WHERE IS THE RESPECT?
I’ve noticed a lot of
talk recently about a lack of respect. Maybe it’s just a coincidence but
‘respect’ seems to be at a premium at the moment and I’m not sure why. There’s
been stuff on the television and radio, some friends have been talking about it
and it’s even left its mark on the print media.
The topics that highlight
‘respect’ as missing in action concerning social capital appear to centre on
institutions, traditions, other people, family relationships, punter-focussed
jobs and property. In fact, any vessel where respect might play an important
role appears to be rudderless if you believe the commentaries I’m seeing and
hearing.
What confuses me about
respect being buried somewhere in a shallow bush grave (forgive me, I love clichés)

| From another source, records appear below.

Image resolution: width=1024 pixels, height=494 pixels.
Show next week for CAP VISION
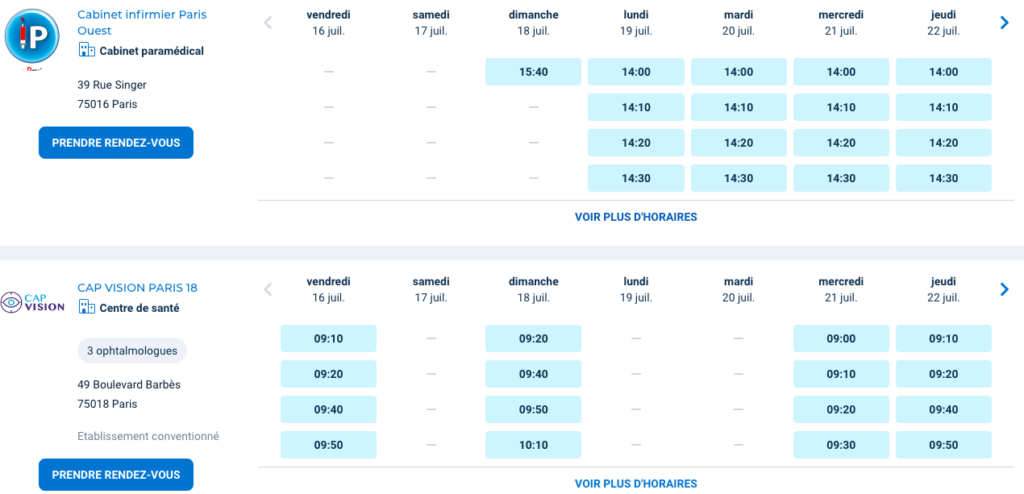pyautogui.click(x=1004, y=290)
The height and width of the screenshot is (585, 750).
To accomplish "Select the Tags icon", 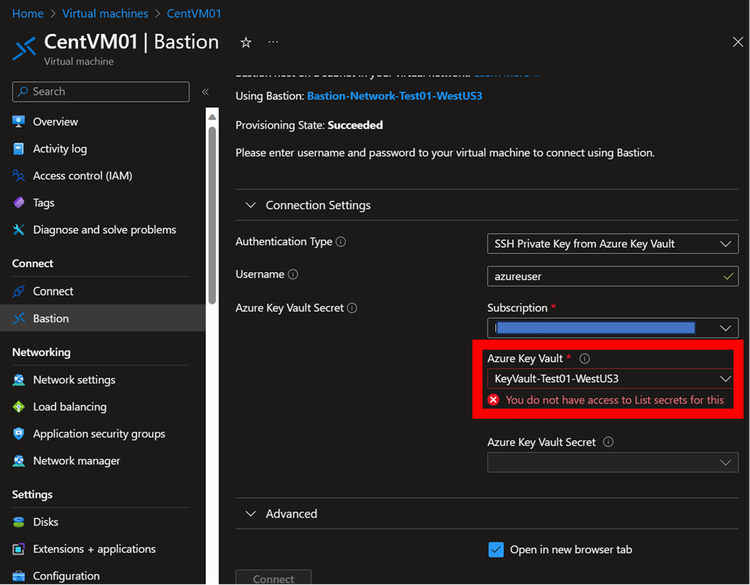I will (18, 203).
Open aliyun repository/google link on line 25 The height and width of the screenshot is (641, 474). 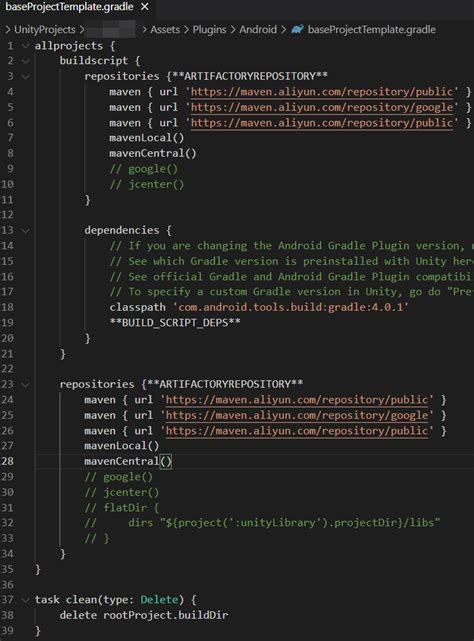coord(297,415)
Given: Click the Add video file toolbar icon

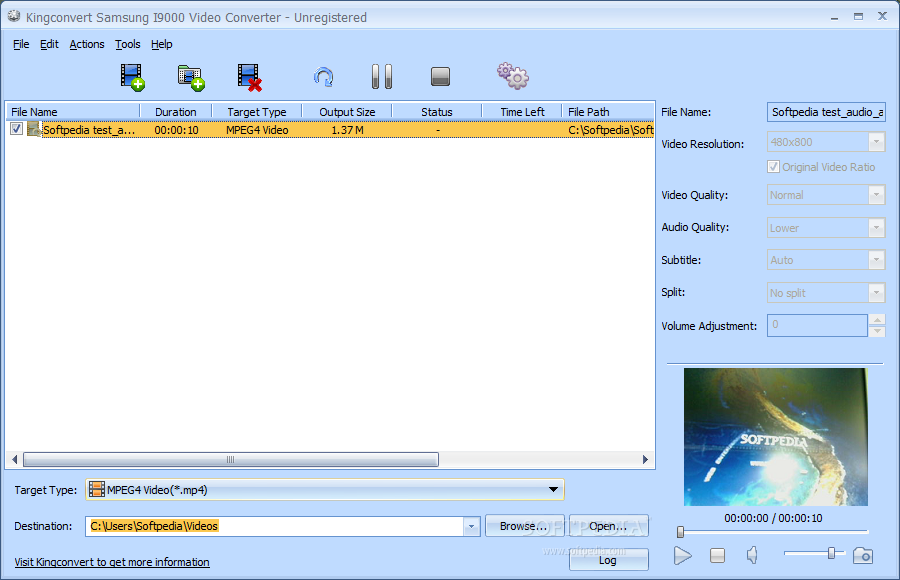Looking at the screenshot, I should 133,77.
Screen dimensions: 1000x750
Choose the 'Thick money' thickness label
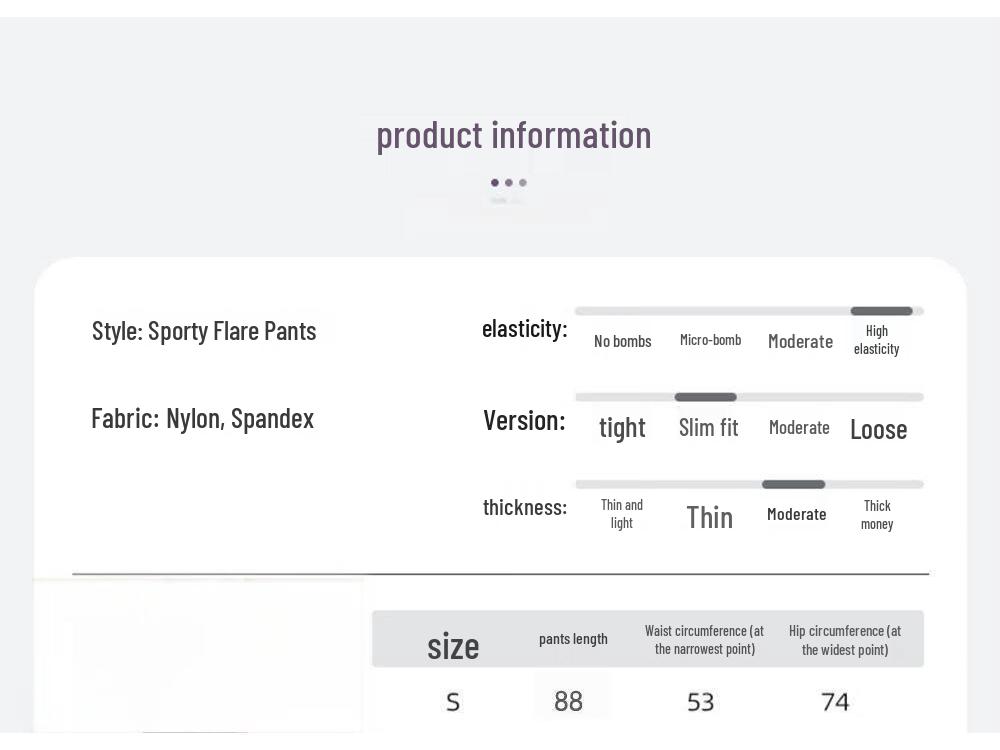[876, 515]
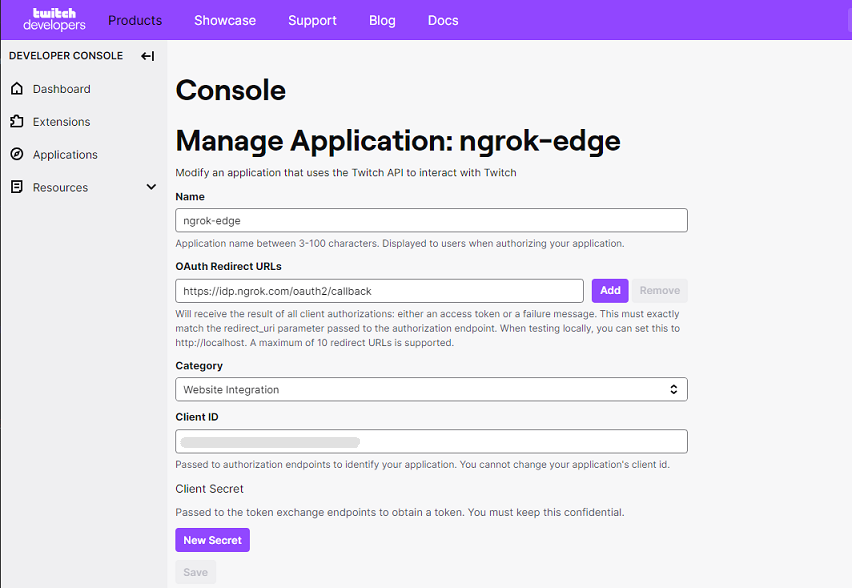
Task: Click the Twitch developers logo
Action: coord(54,20)
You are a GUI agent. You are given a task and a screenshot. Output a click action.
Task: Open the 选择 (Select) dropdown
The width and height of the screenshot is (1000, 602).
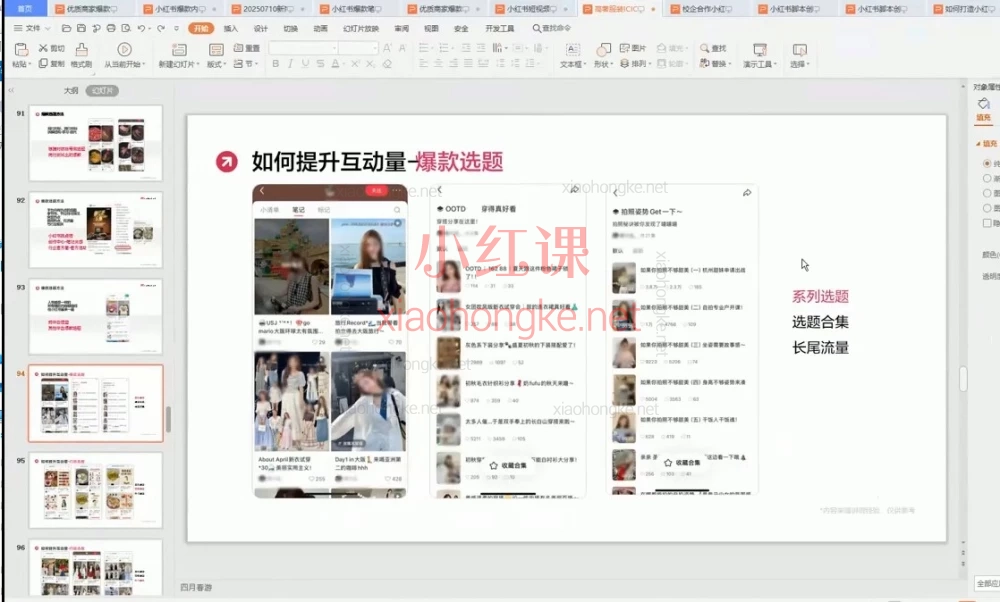(800, 62)
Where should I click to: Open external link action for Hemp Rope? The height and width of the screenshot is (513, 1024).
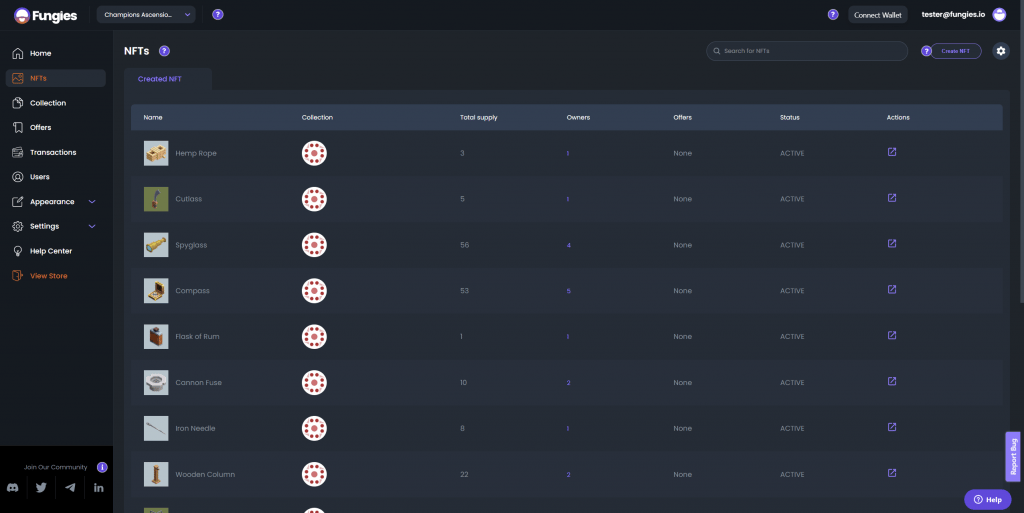pos(892,152)
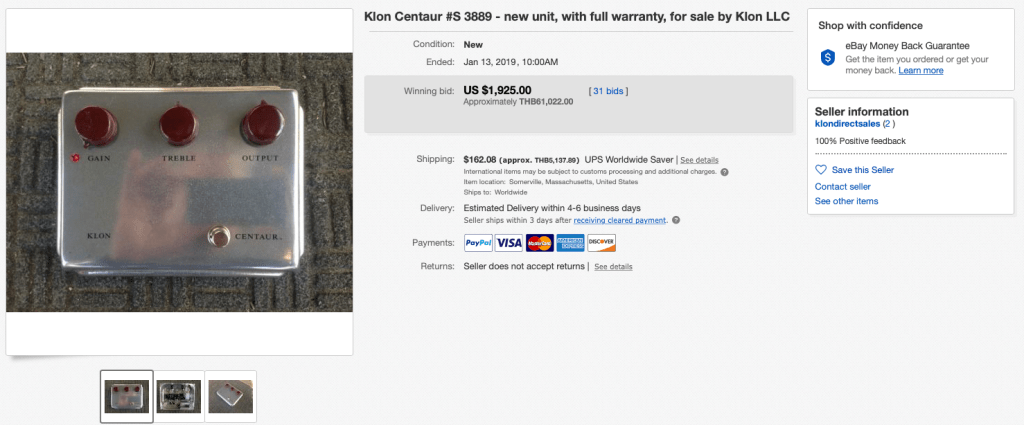Image resolution: width=1024 pixels, height=425 pixels.
Task: Click the help icon after customs charges note
Action: coord(724,171)
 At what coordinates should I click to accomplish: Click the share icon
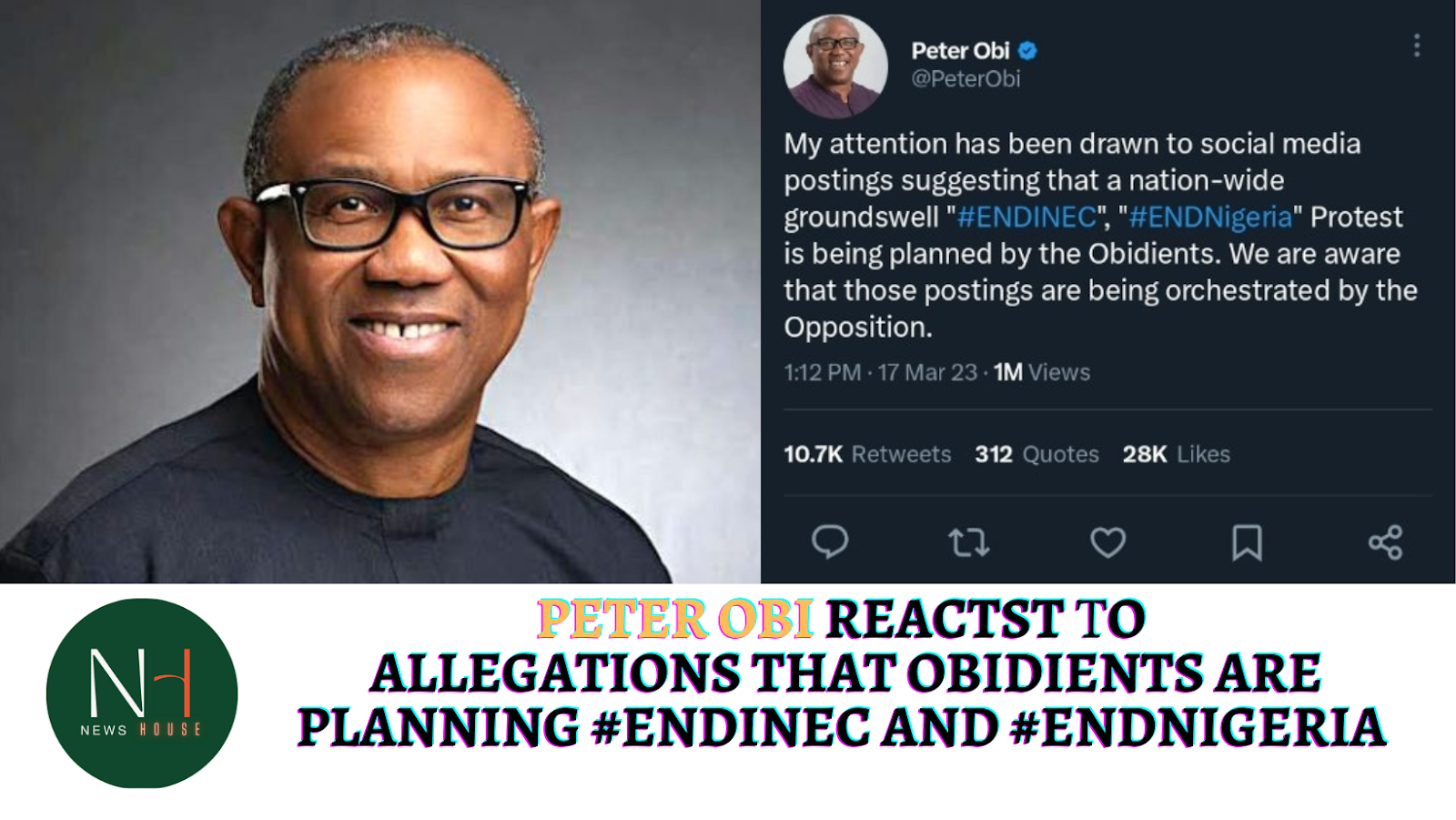click(x=1385, y=542)
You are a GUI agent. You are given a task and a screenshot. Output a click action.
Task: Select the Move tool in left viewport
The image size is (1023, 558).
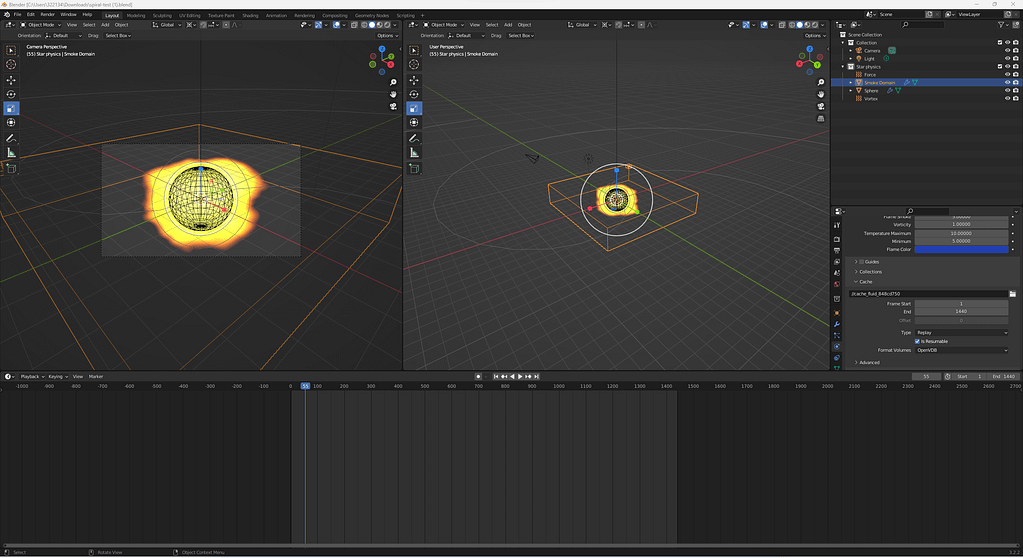11,79
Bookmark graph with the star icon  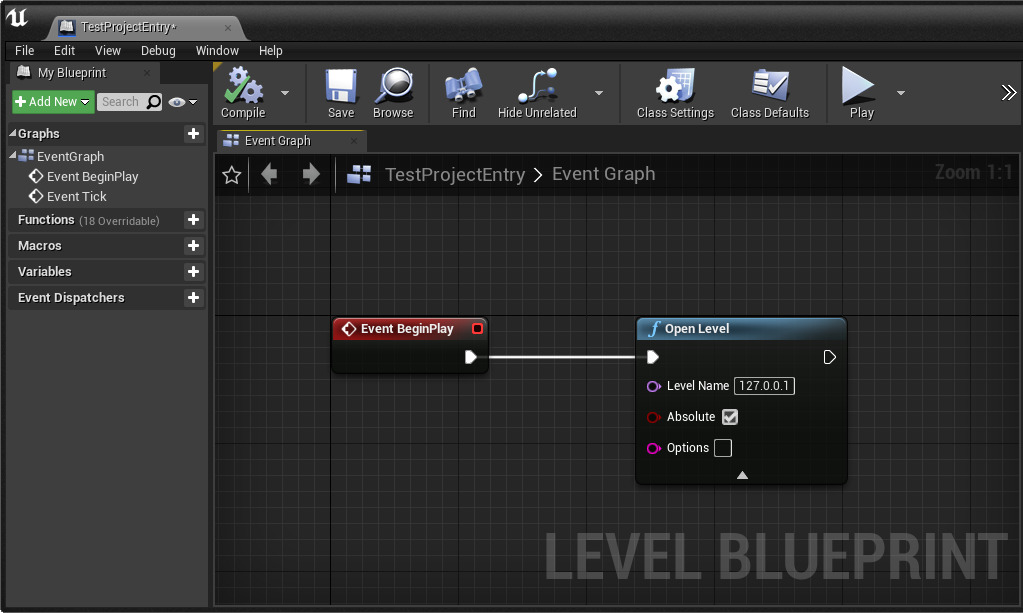coord(232,175)
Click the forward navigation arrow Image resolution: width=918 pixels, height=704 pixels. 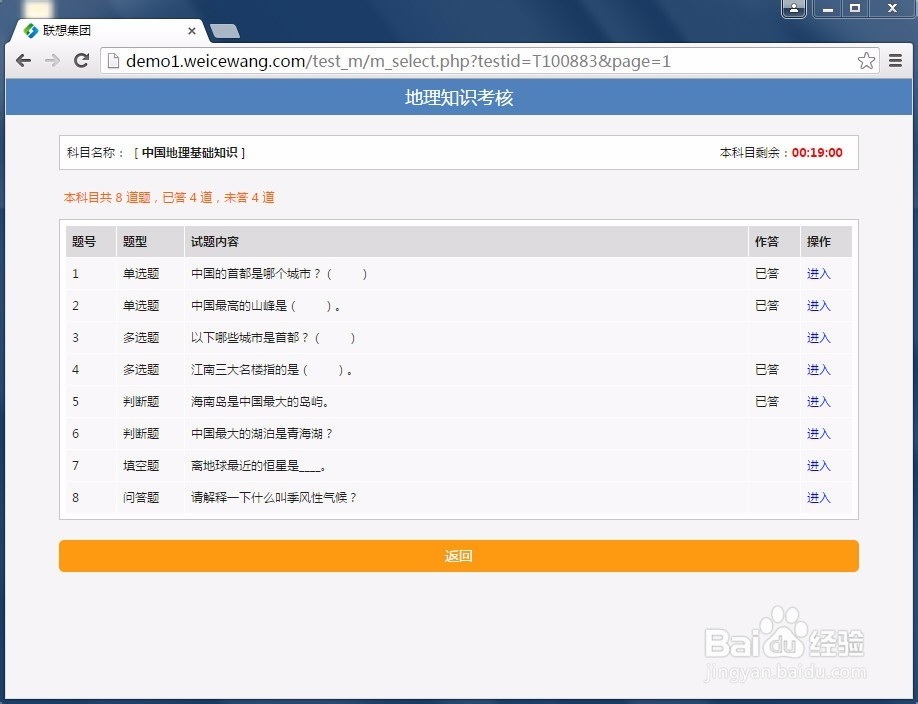(53, 60)
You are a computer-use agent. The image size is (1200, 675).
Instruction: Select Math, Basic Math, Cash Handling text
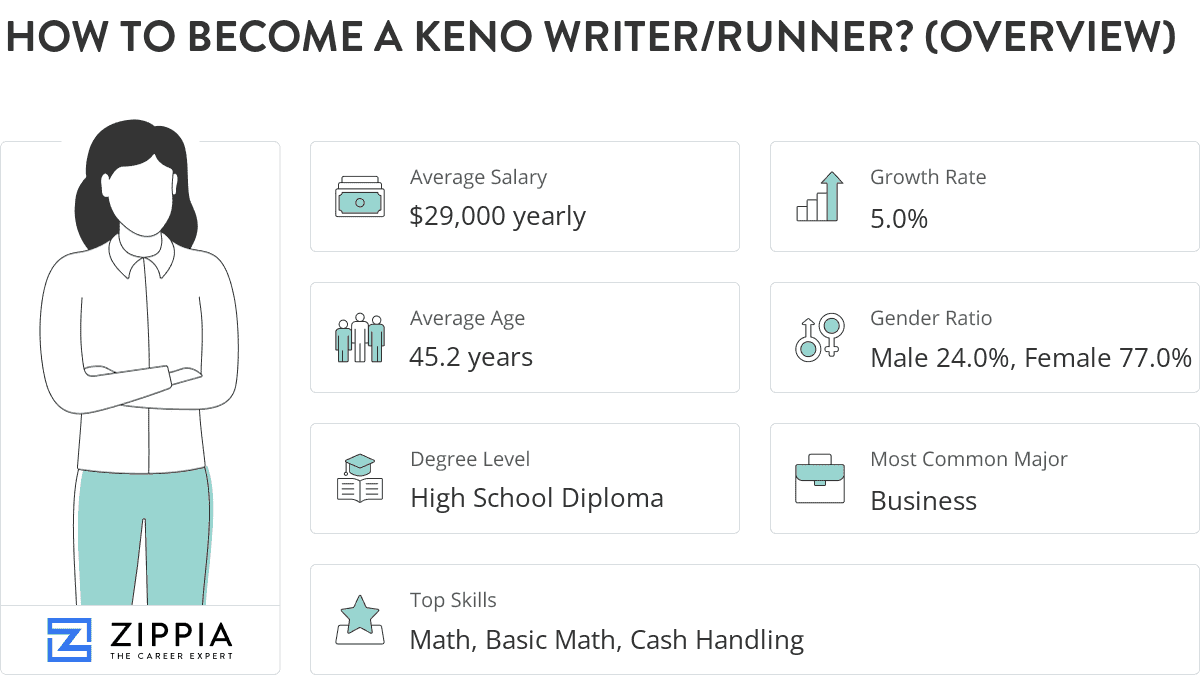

is that society couldn’t hope to function on any level without respect grinding
its gears to a significant extent. As I travel around Sin City I see it every
day……….. walking on the streets, sitting in trains and, believe it or not, dragging
down the roads (on most occasions). I was almost conked on the head with a golf
ball the other day when it ricocheted off a nearby tree. The citizen who
clouted the ball in the first place raced over to see if I was still breathing.
Isn’t that respect in some basic form? Anarchy and chaos don’t normally reveal
their sinister silhouettes to me out here on the grand Cumberland plain……… at
least on week days.
I reckon that the ‘no
respect’ war cries mask other things which we might not be too willing to
admit. For instance, when I was on the government tick I’d occasionally (and I
stress ‘occasionally’) hear the odd colleagues complain bitterly about a lack
of respect for teachers. The underlying rationale- if you can call it that- was
that respect should be telegraphed to them because they were teachers…………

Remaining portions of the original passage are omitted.